With that in mind, let’s cover the deal breakers and the items you need to check off before you put your name out there.
If you are married or in a long-term relationship …
Many of the people who choose to run may have a spouse, a long-term partner or children. Before you run for any office, rule number one is: your life partner must be onboard with you running for office. I say this to every candidate: if your husband/wife or your family is not onboard with you running for office, the at-home stress will make your run for office one that you will regret from the beginning.
Relationships never improve thanks to a campaign for political office. A run for office puts a lot of outside pressure on your personal life, monopolizes time, and can be pretty stressful. If your spouse or partner is not in favor of you running, DO NOT RUN.
Are you financially stable?
There is a significant difference between financially stable and wealthy. You do not need to be wealthy to run for most offices, as your fundraising can help, but if you are not financially stable, running for office can be very bad for you.
Running for office takes a fair amount of your time, and it can diminish your earnings. So, if you live paycheck to paycheck, running for office may prove to be something that puts you into serious financial difficulty.
As long as your bills are paid, and you know your mortgage or rent is covered, you are fine. Run, especially for lower office. But if you worry about your financial well-being, then a run for office may put a lot more mental stress on you than you are prepared to handle.

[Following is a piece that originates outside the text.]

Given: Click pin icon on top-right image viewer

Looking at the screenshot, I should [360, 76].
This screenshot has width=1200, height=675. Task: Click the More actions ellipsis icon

Do you face a deal breaker?
All candidates for office need to do a candid evaluation of themselves. If there is anything in the public record about yourself you are unprepared to discuss or unwilling to discuss, a campaign could be pretty awkward. It is okay to have things in your past you regret, decisions you have made you wish you had not, financial difficulties or personal foibles. Almost all problems can be dealt with if you are willing to be frank and discuss them. If you are not prepared to have an open discussion about those foibles, though, it is difficult.
There are, however, some items, which indicate you should not run for office, under any circumstances, not just because you will not win, but also because you may damage other candidates around you. Anthony Weiner could have learned this lesson: if details about you come out which are devastating to your campaign, they may also harm other Democratic candidates around you by depressing turnout or creating a bad narrative about all candidates.
Do an in-depth evaluation of your own plusses and minuses, and be realistic about them. Too often, people will say they have decided not to run for a “deal breaker,” but if they discuss with someone else they may discover it is not a deal breaker at all.
So, before you decide something is a deal breaker, run it by someone else inside the party privately and see what they think. Great candidates can worry about items in their past that will not matter: “I am deep in student loan debt”; “I had to refinance my house to save it after 2008”; “I was a rambunctious teenager 20 years ago”, as examples.
Don’t let these items scare you away from running ...
If you are young, odds are, there is at least one photo on social media of you that may be embarrassing. There may be a story or two as well. That time you wore purple paint to a college football game and stuck your tongue out. You were drunk at a friend’s house. There is a photo of you in cosplay or a long gripe you posted on the Internet as to why you didn’t like Star Trek or Star Wars or your epic takedown of why Titanic sucked or why the album of the year was wrong.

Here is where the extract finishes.